Critical Evaluation
Last Updated on May 7, 2015, by eNotes Editorial. Word Count: 991
Although Molière in The Misanthrope humorously depicts a frivolous and hypocritical society, Alceste’s misperceptions about himself provide the play’s most biting humor. Alceste sees himself as the only honest person in his social circle, although he, too, tries to be tactful sometimes, as when he repeatedly tells Oronte that he had not criticized Oronte’s poem when he had so indirectly until disgust and frustration got the better of him. Even more strikingly, Alceste almost begs Célimène to tell him comforting lies rather than unpleasant truths. Arsinoé and Célimène, however, reveal with vicious honesty what they truly think of one another, even though each wraps her nastiness in assurances that she is criticizing only to help the other. By contrast, Alceste’s more moderate friends, Philinte and Éliante, converse frankly, and in the process each finds a loving and trustworthy mate. Molière makes is clear that Alceste cannot recognize honesty when he sees it.

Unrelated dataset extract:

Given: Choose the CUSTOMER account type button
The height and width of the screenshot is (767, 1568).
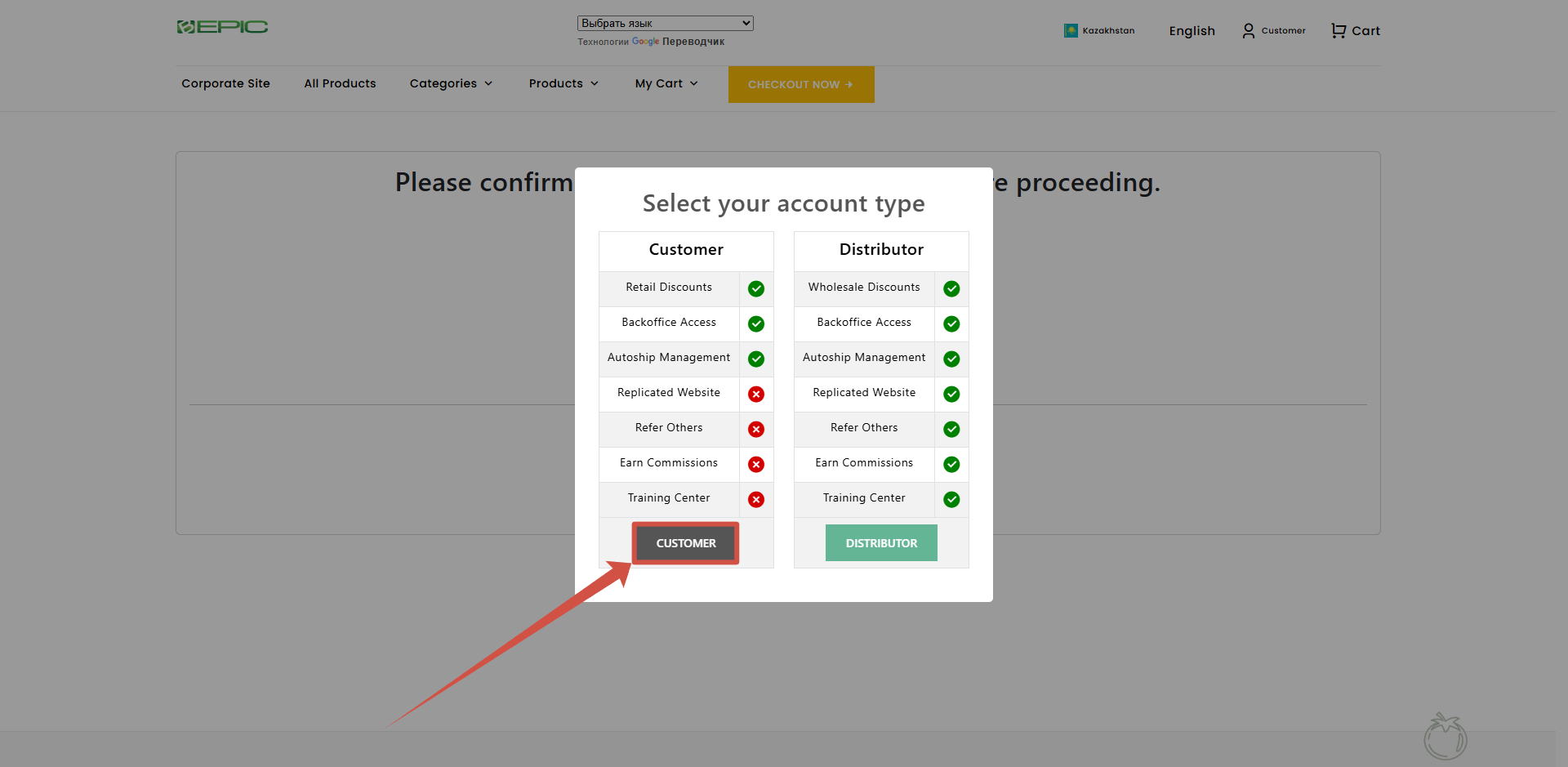Looking at the screenshot, I should [686, 543].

Moreover, for all his much-vaunted independence, Alceste does not take responsibility for his fate or even his day-to-day actions. He has no trouble describing what he dislikes, but he seems hard-pressed to define what would make him happy, much less do it for himself. He says and probably believes that Célimène’s exclusive love, far away from the corrupt court, alone with him in his self-imposed exile, would satisfy him. He thus places responsibility for his happiness in the hands of another. In fact, he tends to react to external events instead of consciously choosing his own way. For these reasons, he sees himself as a victim of circumstances. In his view, everything that occurs—losing his lawsuit, antagonizing Oronte, bullying and alienating the woman he loves—happens to him and is the fault of someone else.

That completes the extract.